I cannot help him, I cannot fight his fight. He looks so ill and I can’t even hold him. I can only stand back as they try to bring him back time and time again. And believe, I can believe in him, and that he can win. A long night lies ahead, will he make it?

Hold on tiny warrior, this is a battle worth fighting,

Hold on

So, hes stats aren’t dropping as fast, they called the doctors at Alderhey for advice on his bleed. Although it was resolving, the fluid is building up in his brain, putting pressure on his brain and causing damage. After much discussion, they decided to put a needle into his ventricles to drain the fluid, I was terrified. but they did one scan before beginning and saw it had shrunk, so there was no need for the big brain needle for now.  But the damage is done though, we know this and accept this. His sats are still dropping when handled too much, they often drop really, really slowly, like going 88, 87, 88, 87, 88, 87, 87, 86, 87. 86. 87. 86. 86, 86, 85 etc, etc. until they are really low after about an hour and then they use the neopuff to bring him back. And when climbing back it takes that long too. His oxygen is still near 100% on his vent, which I don’t think is necessary, even if you reduce the oxygen it makes no difference at all to his stats, same with increasing the oxygen, it does not increase his stats.

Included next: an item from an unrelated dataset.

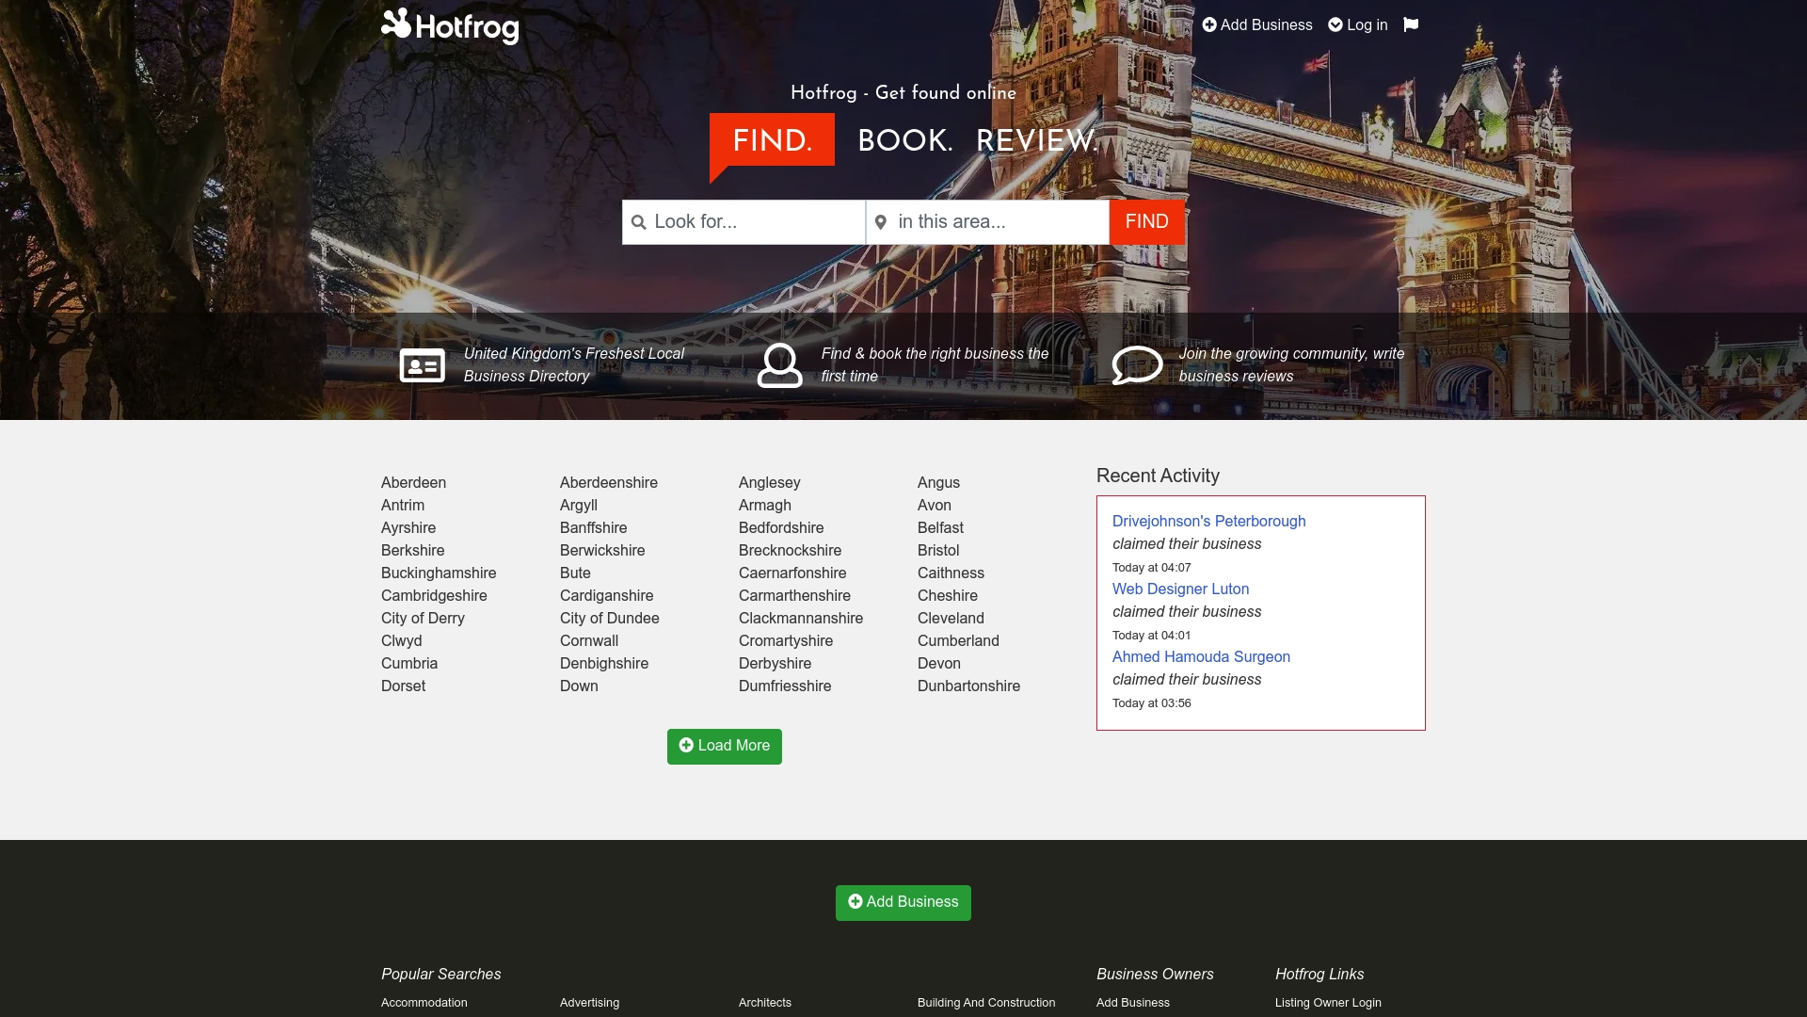Click the magnifier icon in the search box

coord(639,221)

It has been really hard, they didn’t let us know just how close they came to losing him this morning until we spoke to the doctor later. We were outside and no one came out to tell us what was going on, we had no idea. The doctor in charge was actually stopped working on him, because he’d had 3 shots of adrenaline, they’d bagged him and were doing compressions, so they thought it was over. When they stopped he picked right back up. I was really angry to discover they hadn’t called us in, I would want to try kangaroo care to bring him back, or at least to hold him.

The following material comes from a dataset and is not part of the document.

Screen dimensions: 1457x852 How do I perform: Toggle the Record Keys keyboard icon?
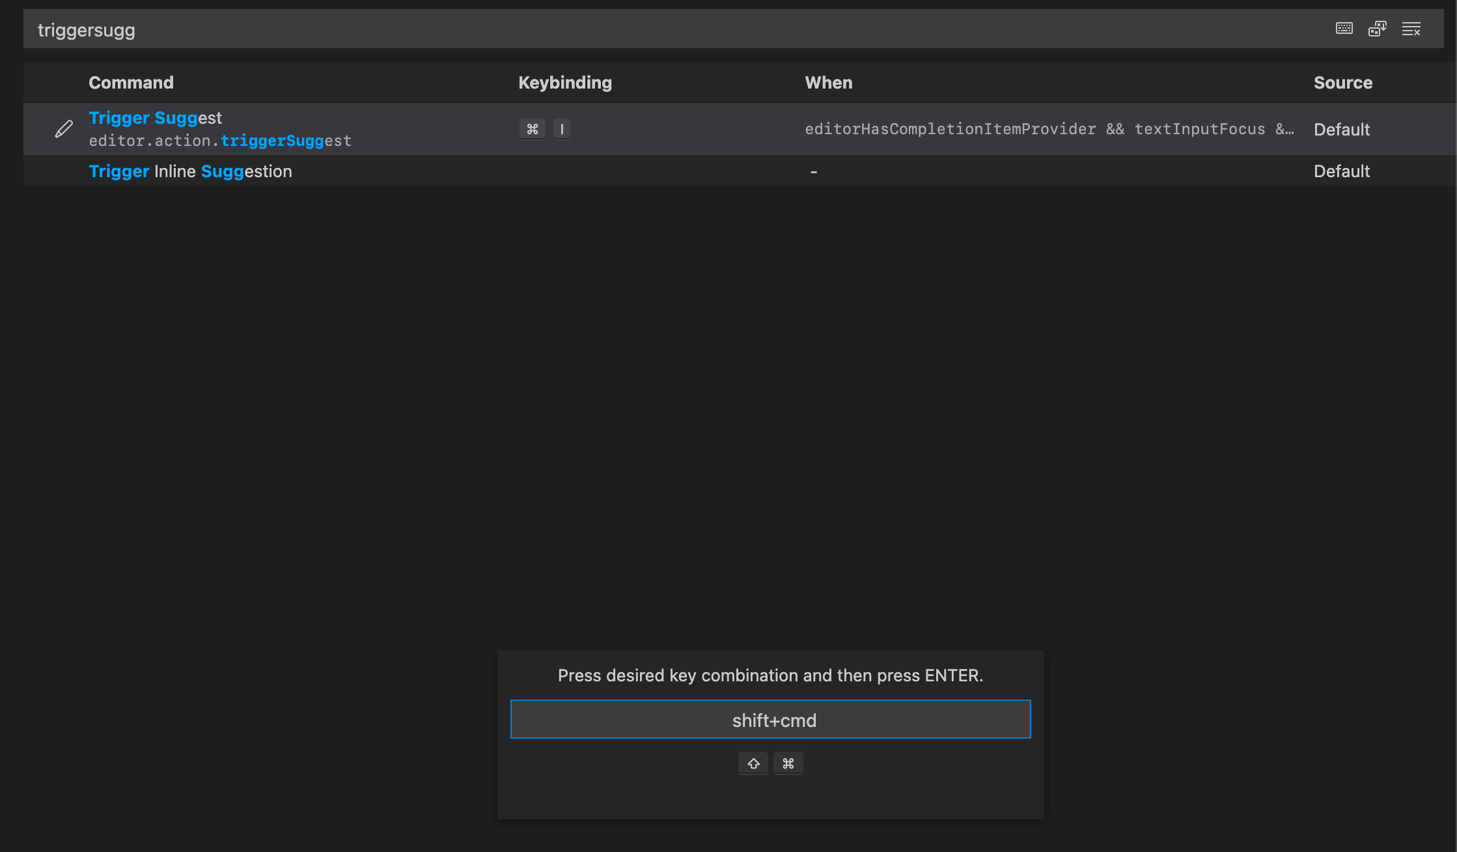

But he is doing a bit better, he is still really unstable, this infection is being  kept very hush hush. No one has even mentioned it to us directly, instead I read his chart! No one has talked to us about it, no one has even tried to explain what it is, where it came from and his prognosis. What’s more, another baby on the unit is under “barrier nursing” and no one is talking about that to her mother either (I asked the mother – she had no idea her baby had an infection). The other two are not well either, and no one is telling the twins mother anything. I asked directly about the infection and it was glossed over. No one told us he was on antibiotics, we found out on rounds, no one told us his CRP was 47!!! I overheard doctors talking! This infection is pretty bad from what I’ve read and I wonder if there is an outbreak in the unit, and they are trying keep it hush for now.

Either way my dear Gideon is in a lot of trouble, he is trying so hard still. He is heavily sedated but when I fed him he tried to respond to me, tried to wriggle. I left him at 92% sats, but I am not planning any time in the future, just hour by hour. My Gideon, I love him so much.